• [Task prompt]
Repeat, word for word, every line from the line holding "Where should I" through the final line of the entries below. Skip all pictures.

• [Screenshot grounding data]
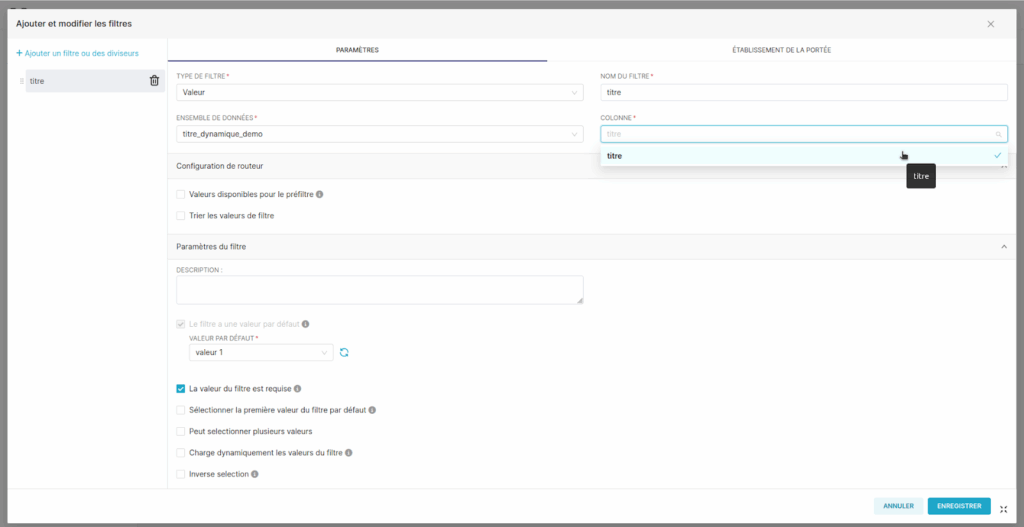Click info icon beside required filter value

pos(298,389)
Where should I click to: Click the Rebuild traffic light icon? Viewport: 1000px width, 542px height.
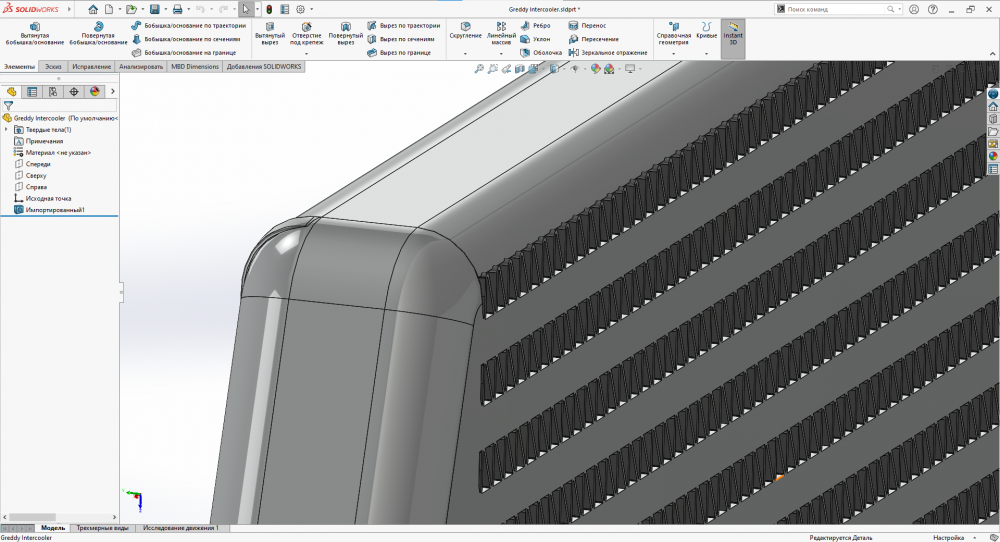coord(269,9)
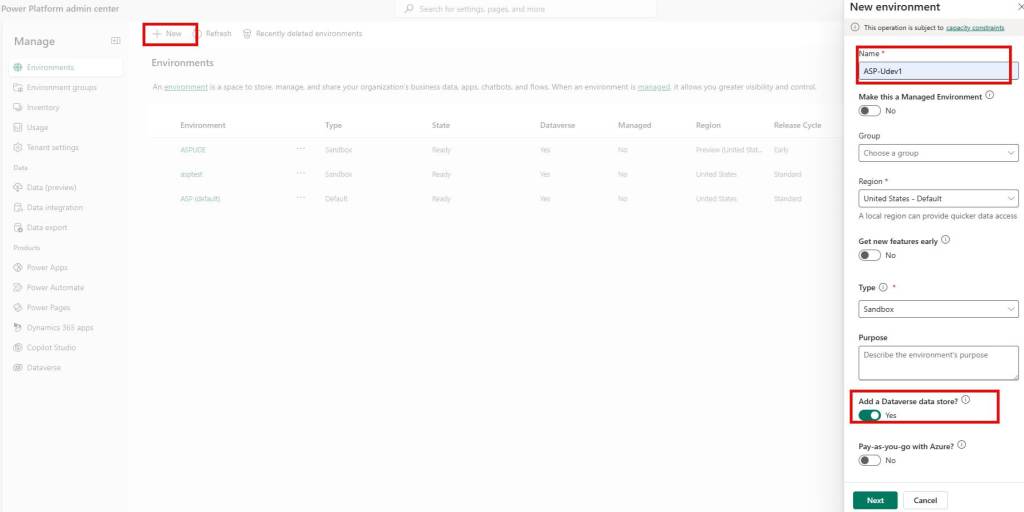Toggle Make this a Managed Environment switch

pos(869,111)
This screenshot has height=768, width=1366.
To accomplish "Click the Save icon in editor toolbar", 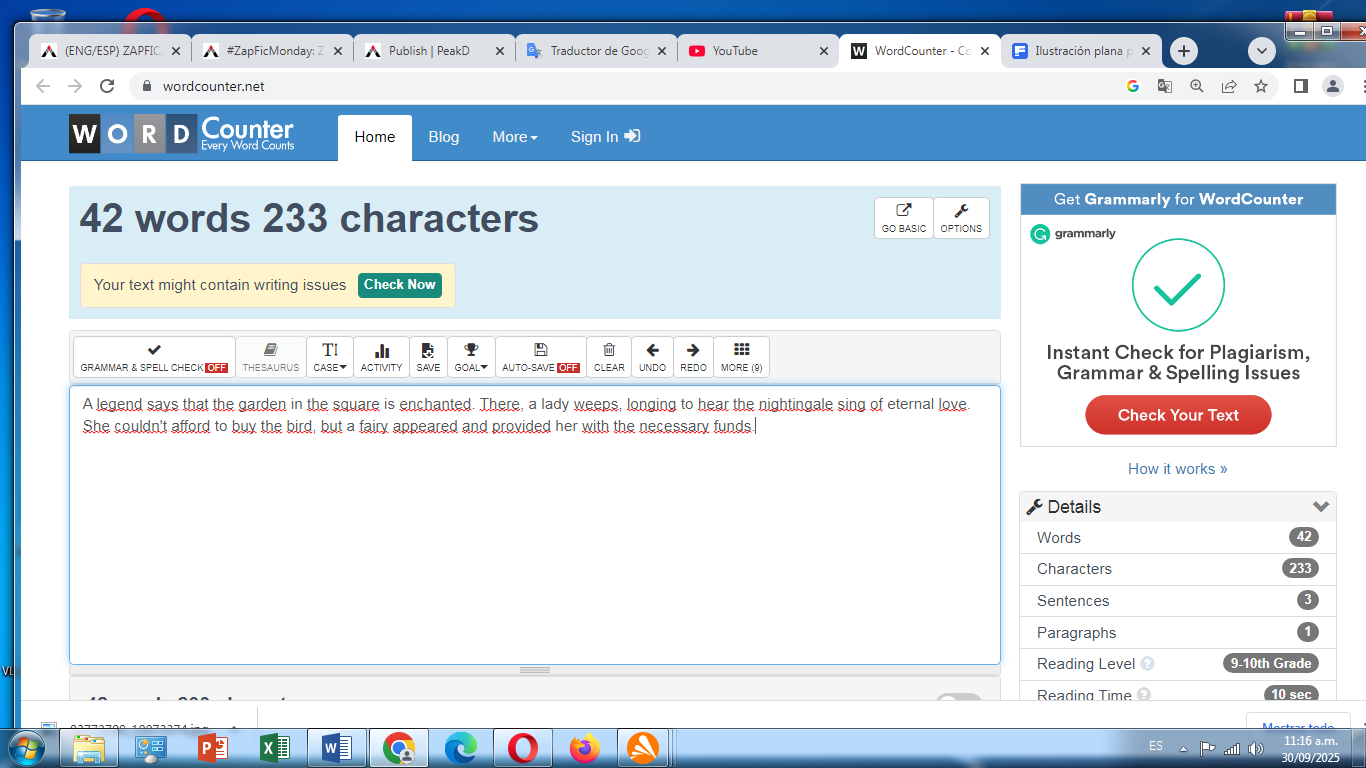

• [Response to this exercise]
Where should I click to: Click the Rebuild traffic light icon? Viewport: 1000px width, 542px height.
coord(269,9)
Toggle Make this a Managed Environment switch

pos(869,111)
This screenshot has height=768, width=1366.
To accomplish "Click the Save icon in editor toolbar", 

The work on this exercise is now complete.